Today I am in no doubt that I am part of that community. I do not live in the enclosure but there is a sense that I do live in a monastery without walls. As a Benedictine Oblate I am generously supported by my community and by my family.
I am convinced that Benedictine monasticism is a very significant resource for the body of Christ – the Church, and for the modern world. The way I give expression to this conviction is through my Oblation to St. Marks Abbey. I know I am in good company. Many Christians around the world seeking meaning purpose and community in their spiritual lives are turning to monastic communities and joining as Oblates. Already the number of Oblates exceeds the number of professed monastics by a very wide margin – some estimates say there are 20 Oblates for each professed monastic. In the past ten years the growth in Oblate numbers has exceeded 75%. In my own community there are now just two professed religious and the community has over 80 Oblates
Forty years ago when I came to the conclusion that I did not have a monastic vocation I was wrong. I now think that I do have a monastic vocation, one that God had in mind for me all along, but one I was unable to identify until much later in life. One that is lived outside the monastic enclosure.

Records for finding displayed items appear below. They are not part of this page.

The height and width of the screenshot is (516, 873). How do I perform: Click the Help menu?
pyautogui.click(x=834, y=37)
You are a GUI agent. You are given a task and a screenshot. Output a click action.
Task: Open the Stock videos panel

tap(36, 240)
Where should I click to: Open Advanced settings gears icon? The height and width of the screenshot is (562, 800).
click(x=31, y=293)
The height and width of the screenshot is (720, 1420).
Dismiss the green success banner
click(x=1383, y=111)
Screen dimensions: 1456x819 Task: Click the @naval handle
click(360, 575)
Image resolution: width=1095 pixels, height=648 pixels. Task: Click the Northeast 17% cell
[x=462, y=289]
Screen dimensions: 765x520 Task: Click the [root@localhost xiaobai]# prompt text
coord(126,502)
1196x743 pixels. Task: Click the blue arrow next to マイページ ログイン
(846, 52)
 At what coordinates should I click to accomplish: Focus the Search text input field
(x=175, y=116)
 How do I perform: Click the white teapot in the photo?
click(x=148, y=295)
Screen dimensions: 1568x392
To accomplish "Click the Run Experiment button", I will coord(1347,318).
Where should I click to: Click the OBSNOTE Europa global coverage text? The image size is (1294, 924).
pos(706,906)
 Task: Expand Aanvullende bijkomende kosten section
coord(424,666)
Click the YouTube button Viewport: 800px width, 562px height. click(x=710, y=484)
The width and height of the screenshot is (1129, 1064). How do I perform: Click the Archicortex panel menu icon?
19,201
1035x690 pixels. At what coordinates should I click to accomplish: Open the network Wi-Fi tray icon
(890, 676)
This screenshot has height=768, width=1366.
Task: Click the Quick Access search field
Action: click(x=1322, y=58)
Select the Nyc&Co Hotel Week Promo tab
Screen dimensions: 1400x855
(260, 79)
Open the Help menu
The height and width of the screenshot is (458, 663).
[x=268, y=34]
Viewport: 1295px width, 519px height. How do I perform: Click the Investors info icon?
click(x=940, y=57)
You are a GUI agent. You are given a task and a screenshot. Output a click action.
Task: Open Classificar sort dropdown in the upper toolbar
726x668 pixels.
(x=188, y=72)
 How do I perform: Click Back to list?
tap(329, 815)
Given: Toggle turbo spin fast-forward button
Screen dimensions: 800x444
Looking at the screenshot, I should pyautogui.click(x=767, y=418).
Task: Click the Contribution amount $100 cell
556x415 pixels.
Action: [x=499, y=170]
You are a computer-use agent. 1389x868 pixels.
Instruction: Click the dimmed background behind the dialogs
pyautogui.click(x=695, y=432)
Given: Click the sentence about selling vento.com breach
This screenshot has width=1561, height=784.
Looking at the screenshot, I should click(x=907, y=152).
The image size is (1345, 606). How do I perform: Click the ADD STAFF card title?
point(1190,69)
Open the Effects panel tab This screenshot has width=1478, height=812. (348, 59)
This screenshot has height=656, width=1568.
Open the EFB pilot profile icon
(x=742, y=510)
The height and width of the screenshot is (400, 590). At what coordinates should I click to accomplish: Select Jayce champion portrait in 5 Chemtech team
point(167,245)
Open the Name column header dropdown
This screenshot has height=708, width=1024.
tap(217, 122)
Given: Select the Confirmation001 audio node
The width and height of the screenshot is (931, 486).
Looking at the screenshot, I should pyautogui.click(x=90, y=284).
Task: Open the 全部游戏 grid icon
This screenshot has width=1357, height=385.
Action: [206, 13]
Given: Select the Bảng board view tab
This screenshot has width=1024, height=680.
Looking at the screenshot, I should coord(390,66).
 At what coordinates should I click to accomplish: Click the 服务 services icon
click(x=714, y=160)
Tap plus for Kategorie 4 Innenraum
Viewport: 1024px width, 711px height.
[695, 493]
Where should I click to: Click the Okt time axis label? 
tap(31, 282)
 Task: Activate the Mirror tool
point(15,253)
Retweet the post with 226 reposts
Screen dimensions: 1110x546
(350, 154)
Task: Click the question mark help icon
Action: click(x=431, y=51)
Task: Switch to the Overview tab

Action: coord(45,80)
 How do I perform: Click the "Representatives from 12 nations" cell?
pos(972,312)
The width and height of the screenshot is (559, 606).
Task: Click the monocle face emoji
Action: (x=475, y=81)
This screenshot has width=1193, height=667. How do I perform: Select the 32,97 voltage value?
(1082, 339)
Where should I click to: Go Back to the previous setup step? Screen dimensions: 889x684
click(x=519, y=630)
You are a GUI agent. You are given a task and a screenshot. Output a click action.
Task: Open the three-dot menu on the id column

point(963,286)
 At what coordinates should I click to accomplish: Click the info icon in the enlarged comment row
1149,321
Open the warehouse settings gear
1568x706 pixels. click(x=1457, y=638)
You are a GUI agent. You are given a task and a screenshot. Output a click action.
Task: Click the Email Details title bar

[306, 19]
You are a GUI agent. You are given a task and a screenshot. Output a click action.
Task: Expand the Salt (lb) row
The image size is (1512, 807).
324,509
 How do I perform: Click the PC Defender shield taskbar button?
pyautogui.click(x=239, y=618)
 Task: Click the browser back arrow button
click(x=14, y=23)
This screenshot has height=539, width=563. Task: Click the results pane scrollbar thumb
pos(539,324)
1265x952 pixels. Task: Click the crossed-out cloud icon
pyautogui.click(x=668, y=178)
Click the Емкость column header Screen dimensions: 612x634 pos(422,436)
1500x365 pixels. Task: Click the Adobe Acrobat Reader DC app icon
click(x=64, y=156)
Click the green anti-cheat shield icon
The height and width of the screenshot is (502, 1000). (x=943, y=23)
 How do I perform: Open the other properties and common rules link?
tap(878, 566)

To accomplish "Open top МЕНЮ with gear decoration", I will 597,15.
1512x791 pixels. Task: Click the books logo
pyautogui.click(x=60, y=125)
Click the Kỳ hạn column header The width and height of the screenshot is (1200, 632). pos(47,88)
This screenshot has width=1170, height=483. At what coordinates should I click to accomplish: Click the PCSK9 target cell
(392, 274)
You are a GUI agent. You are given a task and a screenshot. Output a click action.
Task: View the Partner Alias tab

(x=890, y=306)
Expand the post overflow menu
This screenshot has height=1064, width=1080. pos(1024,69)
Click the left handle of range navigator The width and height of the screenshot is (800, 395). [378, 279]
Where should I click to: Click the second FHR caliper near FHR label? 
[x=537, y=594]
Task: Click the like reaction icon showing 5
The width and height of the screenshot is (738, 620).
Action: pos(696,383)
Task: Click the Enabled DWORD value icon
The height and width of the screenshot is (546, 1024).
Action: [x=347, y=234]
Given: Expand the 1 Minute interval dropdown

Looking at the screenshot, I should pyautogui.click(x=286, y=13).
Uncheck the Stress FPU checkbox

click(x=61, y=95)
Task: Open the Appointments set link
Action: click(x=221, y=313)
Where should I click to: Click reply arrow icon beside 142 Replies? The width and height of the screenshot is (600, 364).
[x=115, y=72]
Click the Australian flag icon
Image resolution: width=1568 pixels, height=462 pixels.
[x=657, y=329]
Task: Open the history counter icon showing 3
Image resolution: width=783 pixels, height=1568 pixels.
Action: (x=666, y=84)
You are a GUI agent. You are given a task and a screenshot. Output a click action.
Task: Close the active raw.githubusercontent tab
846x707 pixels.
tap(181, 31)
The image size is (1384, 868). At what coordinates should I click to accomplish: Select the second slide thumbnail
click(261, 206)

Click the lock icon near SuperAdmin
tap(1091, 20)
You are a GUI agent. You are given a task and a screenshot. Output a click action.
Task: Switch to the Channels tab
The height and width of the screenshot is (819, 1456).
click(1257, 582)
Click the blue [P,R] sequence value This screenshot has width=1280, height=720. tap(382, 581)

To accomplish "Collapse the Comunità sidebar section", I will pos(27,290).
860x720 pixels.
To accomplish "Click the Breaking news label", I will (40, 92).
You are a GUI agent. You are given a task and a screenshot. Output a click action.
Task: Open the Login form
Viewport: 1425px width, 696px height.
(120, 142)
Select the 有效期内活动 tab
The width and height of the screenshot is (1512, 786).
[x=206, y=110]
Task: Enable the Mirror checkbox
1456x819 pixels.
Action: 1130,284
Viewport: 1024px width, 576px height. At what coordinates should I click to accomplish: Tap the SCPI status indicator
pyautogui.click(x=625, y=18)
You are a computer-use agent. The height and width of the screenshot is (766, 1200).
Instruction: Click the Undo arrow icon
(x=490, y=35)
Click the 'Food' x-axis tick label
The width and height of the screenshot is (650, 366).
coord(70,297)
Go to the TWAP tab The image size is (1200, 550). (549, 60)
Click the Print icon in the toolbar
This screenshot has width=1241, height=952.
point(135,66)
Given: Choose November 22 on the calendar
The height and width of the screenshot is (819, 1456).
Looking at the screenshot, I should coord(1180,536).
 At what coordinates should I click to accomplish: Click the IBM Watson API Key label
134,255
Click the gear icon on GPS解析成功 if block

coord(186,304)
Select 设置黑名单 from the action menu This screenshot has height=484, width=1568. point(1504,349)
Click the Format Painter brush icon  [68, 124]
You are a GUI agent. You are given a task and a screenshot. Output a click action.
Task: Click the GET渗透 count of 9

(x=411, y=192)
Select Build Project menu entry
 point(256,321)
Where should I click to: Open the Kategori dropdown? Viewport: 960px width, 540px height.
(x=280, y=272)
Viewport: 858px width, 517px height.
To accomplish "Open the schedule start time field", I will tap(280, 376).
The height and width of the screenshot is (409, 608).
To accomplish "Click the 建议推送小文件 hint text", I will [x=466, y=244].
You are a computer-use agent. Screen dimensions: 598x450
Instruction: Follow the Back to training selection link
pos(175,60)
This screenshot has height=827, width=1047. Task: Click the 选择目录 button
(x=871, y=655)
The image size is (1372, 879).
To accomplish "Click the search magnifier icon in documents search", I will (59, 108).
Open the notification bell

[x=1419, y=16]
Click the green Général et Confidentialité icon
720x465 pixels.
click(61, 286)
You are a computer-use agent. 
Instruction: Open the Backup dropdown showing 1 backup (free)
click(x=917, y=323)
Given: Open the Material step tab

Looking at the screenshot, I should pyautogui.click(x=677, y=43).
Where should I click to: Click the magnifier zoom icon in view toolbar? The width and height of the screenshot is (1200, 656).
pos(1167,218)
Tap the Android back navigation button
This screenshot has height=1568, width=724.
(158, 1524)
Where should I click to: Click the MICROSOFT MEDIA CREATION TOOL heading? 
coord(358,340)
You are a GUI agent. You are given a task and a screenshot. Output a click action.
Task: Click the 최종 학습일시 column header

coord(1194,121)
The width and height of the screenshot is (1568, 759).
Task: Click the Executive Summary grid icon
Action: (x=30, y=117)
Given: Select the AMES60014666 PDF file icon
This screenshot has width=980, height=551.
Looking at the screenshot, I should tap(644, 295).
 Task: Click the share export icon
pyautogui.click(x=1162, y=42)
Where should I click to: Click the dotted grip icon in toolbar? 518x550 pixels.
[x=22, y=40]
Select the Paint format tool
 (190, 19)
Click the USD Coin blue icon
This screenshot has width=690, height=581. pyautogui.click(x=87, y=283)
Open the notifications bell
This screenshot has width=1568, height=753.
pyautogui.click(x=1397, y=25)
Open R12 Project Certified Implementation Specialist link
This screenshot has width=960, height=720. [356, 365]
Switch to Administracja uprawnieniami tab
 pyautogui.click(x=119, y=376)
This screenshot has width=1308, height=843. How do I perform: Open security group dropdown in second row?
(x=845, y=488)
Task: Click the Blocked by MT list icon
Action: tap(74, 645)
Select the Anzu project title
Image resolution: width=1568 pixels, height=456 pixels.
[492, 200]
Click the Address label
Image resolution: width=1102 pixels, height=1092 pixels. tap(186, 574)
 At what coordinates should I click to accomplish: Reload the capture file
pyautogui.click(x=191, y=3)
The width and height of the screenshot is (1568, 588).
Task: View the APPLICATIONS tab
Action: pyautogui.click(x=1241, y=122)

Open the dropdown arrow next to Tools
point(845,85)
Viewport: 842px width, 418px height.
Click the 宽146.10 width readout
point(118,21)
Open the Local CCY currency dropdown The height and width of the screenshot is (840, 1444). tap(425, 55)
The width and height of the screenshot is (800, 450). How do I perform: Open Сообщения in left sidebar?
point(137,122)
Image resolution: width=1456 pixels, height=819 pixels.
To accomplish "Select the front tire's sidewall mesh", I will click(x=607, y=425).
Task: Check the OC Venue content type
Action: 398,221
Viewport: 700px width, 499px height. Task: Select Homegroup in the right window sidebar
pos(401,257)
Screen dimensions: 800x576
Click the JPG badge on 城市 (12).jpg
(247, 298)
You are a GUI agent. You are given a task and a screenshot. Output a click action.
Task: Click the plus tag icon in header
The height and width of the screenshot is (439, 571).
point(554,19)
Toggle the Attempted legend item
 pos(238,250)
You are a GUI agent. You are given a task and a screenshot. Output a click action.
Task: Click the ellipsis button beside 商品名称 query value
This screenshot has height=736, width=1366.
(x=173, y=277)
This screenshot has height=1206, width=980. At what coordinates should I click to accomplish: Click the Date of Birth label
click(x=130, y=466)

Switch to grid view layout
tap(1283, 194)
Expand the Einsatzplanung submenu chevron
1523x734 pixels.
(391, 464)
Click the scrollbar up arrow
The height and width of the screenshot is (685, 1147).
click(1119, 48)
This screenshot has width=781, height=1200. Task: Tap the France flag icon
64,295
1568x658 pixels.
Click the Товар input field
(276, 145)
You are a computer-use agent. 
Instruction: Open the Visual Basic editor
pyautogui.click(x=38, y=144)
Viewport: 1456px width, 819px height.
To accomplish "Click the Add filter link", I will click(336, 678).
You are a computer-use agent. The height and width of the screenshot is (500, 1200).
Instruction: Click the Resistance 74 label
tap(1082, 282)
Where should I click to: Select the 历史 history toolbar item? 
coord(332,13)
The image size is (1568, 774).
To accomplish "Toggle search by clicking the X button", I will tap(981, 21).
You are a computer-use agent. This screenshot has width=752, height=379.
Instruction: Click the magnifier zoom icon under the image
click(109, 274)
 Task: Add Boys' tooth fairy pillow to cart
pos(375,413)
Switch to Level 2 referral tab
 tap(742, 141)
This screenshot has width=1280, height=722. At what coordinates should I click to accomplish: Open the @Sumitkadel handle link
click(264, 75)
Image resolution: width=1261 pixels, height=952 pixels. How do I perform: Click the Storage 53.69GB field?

In conclusion permit me to quote the concluding chapter to Benedict’s Rule – Chapter 73
Whoever you may be [see, he is not just addressing monastics ! ], whoever you may be, then, in your eagerness to reach your Father’s home in heaven, be faithful with Christ’s help to this small Rule which is only a beginning. Starting from there you may in the end aim at the greater heights of monastic teaching and virtue… and with G-d’s help you will be able to reach those heights yourself. Amen.